To do
Set down, exactly as written, the lines from the line holding "Task: Click the Drag and drop files here area" to the end of the data, inclusive, skipping any pictures.

Entries supplied
*** Begin section ***

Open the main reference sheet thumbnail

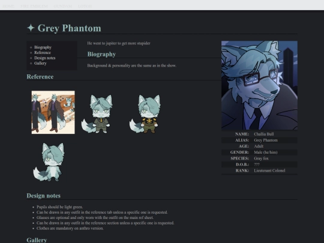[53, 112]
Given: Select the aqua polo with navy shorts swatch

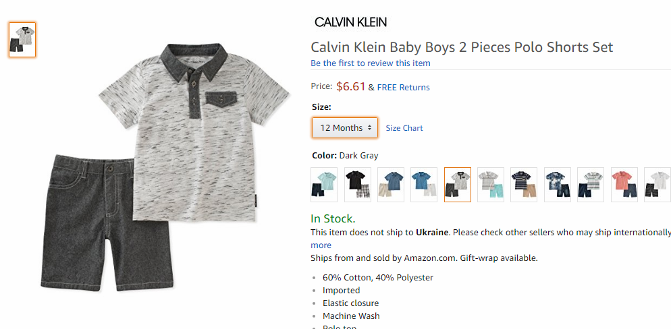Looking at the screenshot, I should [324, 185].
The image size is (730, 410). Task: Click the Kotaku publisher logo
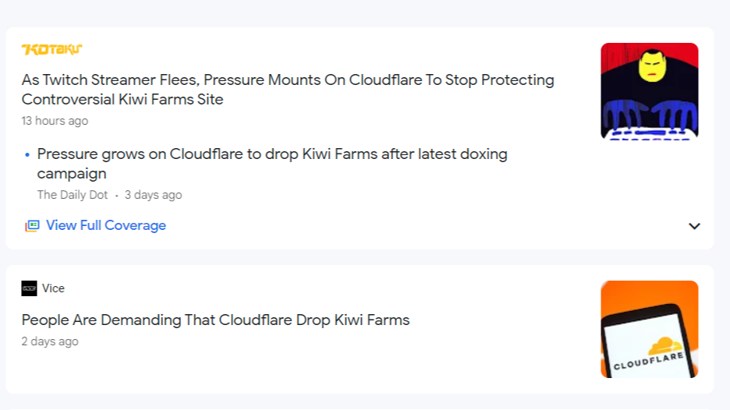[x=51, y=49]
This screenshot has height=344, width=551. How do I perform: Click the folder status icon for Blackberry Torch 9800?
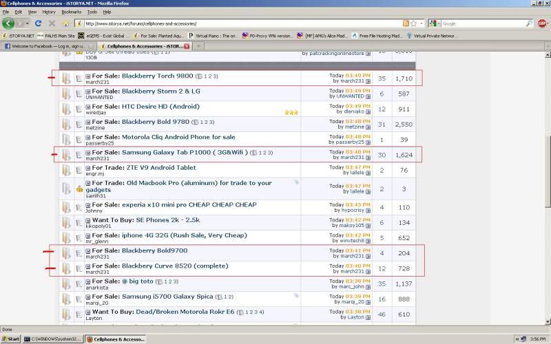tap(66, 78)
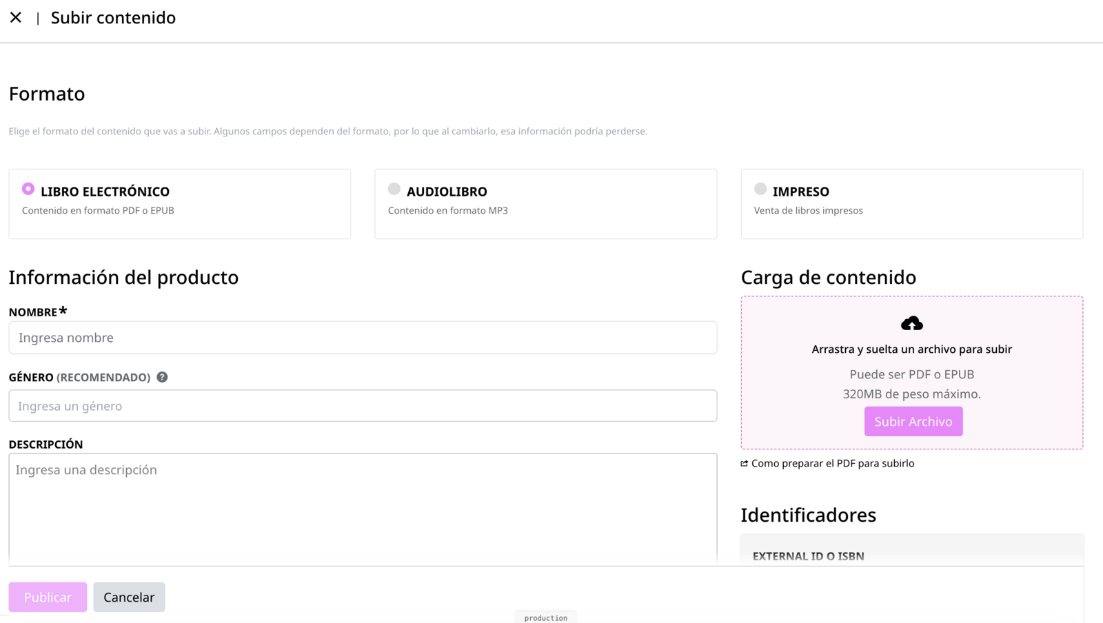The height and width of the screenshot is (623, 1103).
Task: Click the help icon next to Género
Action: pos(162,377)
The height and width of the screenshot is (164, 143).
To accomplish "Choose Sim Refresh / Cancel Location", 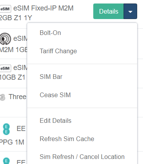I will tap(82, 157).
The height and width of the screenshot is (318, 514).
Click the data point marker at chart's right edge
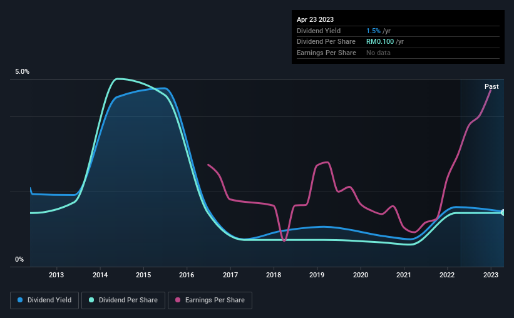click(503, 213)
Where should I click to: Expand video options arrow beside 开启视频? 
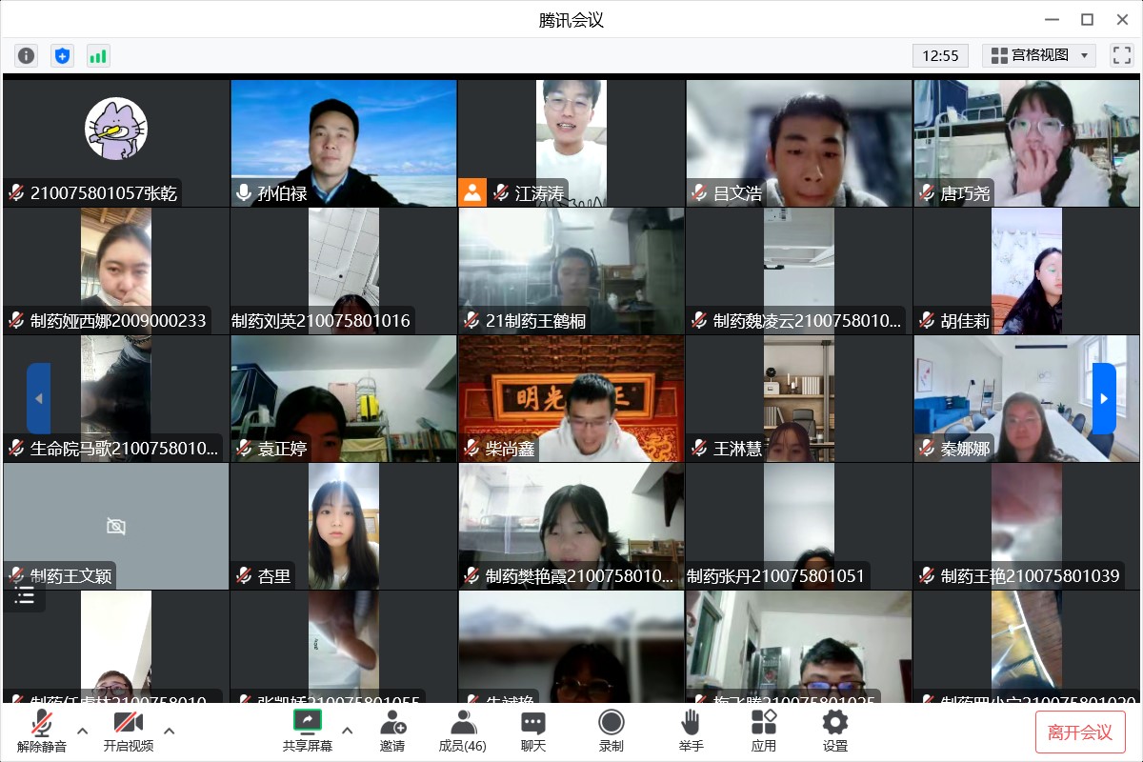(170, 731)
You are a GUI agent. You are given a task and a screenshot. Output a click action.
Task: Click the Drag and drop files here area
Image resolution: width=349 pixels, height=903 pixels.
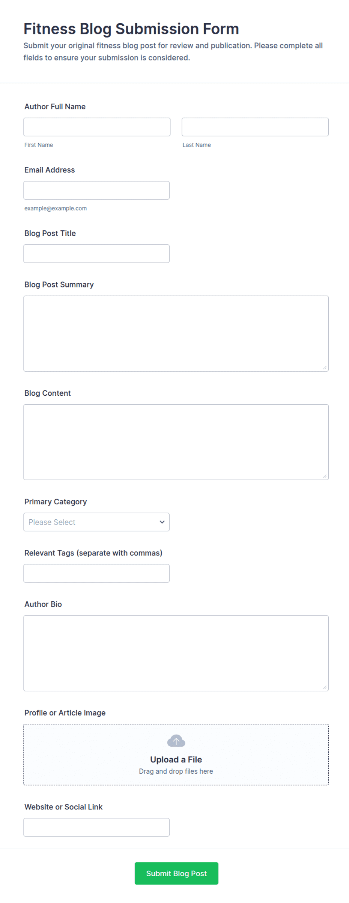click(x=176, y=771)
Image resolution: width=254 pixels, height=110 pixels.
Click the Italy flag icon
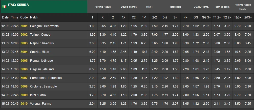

*** End section ***

Output of the task
Task: Click the Drag and drop files here area
Image resolution: width=349 pixels, height=903 pixels.
click(x=176, y=771)
Image resolution: width=254 pixels, height=110 pixels.
Click the Italy flag icon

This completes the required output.